Or an animated version can be project in real size over the wood board and guide the performance to position every piece in its original place.
However, it will be never the original rubble.
Even if it was possible to position every grain of dust of this rubble as it was before, the new context, the new players, the new movements, will make it different. And every time that it was reconstructed it would be another version.
But can one said that the first one, the one constructed on 15th November 2016 is the original one? Or was it already a version of the newspaper cover? Aren’t these maps and animation many versions of the rubble?
“What are the many versions if not diverse perspectives of a movable event?”
Can one said that authenticity is decided by the viewer?
Is the Palmyra ruins after the destruction by ISIS just another version of the ruins that have been changing since its construction?
Should we physically rebuild Palmyra? Or its many versions are already a reconstruction process?

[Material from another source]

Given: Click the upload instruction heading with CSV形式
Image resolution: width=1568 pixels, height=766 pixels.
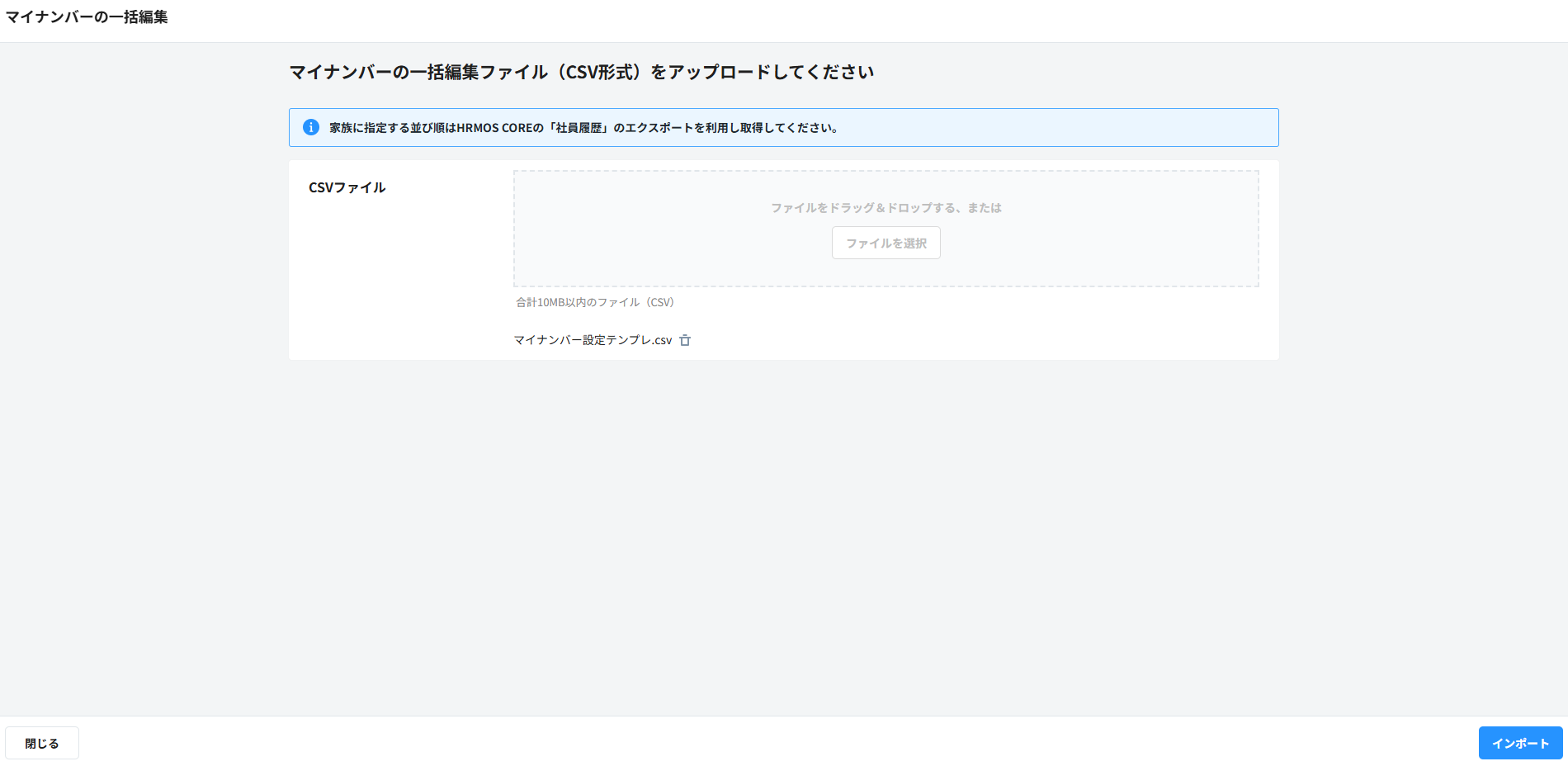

There are meaningful and valuable ways to give an afterlife to destroyed landscapes through the representation of its destruction. These representations “demonstrate that in many cases, destruction is less an end-point […] than the beginning of a process of meaning-making”.7
Therefore, the absence of a monument does not mean it will be lost or forgotten but rather than its existence could be defined, for instance, through a “specific mode of image production”.8
Once the monument’s “potential for destruction” begins to function as “the most meaningful aspect of the monument’s existence as an object”, then its destruction becomes its realization.9
7. Keith Bresnahan and J. M. Mancini, 'Introduction' in Architecture and Armed Confict ed. JoAnne Mancini and Keith Bresnahan (Taylor and Francis, 2014)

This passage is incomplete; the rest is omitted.